● **Your objective**
Find how many lines in this data contain the string "will". Respond with only that number.

● **Entries supplied**
-- Opening Marker --

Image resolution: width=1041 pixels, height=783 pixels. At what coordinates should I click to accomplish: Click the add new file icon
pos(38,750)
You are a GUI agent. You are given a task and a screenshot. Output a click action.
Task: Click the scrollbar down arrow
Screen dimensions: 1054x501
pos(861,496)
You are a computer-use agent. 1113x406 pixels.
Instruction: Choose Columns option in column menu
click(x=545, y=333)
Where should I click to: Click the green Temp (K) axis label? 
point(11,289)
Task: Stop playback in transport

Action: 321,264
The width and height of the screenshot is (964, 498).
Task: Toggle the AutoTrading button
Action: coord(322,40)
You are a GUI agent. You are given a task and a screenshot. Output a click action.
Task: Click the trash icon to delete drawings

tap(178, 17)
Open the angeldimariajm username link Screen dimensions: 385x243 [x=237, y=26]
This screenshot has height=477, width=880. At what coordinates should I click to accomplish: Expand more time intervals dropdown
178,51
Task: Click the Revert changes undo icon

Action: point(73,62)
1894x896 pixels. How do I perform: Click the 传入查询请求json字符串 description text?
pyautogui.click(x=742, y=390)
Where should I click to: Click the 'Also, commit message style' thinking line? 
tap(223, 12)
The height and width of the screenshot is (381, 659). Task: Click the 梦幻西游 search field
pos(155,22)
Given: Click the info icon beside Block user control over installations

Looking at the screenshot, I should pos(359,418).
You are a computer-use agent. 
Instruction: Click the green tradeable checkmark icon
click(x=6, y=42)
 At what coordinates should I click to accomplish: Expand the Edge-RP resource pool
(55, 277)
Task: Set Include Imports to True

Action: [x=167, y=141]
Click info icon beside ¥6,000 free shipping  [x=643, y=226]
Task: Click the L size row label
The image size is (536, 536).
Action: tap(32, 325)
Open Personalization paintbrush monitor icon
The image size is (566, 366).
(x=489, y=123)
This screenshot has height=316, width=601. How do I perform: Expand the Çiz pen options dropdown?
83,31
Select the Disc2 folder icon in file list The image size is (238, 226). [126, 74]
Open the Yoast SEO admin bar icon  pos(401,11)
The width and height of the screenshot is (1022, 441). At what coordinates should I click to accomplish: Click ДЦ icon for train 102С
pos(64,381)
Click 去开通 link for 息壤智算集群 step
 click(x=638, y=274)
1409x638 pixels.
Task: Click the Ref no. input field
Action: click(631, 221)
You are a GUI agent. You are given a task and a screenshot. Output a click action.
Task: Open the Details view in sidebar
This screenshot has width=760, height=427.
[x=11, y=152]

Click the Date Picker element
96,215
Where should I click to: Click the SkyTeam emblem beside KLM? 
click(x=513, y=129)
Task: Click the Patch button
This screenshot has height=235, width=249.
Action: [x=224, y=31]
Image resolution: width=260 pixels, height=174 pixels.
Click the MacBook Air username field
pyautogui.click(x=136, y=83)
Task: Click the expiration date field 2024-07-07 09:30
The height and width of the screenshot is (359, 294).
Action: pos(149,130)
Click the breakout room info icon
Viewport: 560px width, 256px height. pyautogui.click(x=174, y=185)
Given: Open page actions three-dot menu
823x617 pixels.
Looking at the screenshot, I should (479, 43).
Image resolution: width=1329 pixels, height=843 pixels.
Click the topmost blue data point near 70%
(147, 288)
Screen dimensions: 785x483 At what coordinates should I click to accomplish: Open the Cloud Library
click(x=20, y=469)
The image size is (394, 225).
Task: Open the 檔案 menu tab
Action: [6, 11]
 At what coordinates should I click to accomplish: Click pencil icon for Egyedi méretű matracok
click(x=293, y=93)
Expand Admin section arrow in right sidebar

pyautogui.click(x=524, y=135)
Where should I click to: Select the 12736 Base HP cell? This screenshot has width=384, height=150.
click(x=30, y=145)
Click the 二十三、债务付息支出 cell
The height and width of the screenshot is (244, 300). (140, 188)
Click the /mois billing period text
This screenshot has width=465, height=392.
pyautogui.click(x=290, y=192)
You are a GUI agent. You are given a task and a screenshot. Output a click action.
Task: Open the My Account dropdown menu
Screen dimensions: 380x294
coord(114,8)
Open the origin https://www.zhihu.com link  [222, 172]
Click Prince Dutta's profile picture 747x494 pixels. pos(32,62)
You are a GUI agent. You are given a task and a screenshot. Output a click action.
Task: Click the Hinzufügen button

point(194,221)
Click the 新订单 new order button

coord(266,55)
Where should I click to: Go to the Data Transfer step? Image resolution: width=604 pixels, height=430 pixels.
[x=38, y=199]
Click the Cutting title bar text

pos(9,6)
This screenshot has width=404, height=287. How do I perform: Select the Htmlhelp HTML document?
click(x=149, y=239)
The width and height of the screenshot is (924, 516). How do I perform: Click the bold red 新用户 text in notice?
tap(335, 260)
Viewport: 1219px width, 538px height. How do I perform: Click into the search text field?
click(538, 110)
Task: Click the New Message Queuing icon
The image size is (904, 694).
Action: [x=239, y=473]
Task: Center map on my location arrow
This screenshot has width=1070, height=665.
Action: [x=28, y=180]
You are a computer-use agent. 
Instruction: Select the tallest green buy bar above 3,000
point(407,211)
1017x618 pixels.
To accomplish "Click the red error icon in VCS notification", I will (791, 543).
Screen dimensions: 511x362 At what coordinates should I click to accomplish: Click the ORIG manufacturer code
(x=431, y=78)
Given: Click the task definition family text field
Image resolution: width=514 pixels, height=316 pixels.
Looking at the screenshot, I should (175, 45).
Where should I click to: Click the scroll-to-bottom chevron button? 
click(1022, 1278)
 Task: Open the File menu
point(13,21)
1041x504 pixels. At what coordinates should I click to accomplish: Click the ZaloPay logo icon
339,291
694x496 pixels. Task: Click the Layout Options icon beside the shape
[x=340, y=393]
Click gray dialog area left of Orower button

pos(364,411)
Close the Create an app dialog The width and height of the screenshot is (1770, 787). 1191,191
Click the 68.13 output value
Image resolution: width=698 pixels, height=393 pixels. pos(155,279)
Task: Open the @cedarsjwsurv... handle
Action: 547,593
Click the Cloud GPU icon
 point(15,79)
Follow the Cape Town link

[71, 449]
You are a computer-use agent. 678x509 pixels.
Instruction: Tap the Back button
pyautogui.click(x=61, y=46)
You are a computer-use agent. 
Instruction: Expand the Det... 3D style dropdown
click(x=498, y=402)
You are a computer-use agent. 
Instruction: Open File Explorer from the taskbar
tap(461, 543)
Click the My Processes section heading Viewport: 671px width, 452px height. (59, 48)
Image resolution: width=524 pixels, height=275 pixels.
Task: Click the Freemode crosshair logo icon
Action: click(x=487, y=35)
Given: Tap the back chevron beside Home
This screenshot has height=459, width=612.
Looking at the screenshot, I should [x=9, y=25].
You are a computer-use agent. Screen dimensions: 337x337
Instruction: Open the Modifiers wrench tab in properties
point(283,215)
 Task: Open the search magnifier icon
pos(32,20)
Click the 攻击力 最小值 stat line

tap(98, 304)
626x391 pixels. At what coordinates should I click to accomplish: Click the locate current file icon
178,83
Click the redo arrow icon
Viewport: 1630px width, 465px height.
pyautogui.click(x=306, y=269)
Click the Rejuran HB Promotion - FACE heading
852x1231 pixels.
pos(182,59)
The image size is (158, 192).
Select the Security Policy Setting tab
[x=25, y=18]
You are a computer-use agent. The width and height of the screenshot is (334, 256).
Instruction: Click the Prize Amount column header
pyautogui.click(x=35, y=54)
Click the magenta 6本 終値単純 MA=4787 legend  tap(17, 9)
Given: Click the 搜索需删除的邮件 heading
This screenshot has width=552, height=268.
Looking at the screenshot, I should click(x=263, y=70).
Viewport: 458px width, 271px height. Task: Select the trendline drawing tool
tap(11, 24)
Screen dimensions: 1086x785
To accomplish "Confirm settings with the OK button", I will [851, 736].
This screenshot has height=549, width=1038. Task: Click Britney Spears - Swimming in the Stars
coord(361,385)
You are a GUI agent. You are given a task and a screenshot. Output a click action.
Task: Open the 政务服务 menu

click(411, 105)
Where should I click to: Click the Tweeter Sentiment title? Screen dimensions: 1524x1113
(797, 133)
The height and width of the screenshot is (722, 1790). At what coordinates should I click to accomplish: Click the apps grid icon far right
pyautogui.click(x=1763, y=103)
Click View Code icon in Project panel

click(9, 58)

-- Closing Marker --

● **Answer**
2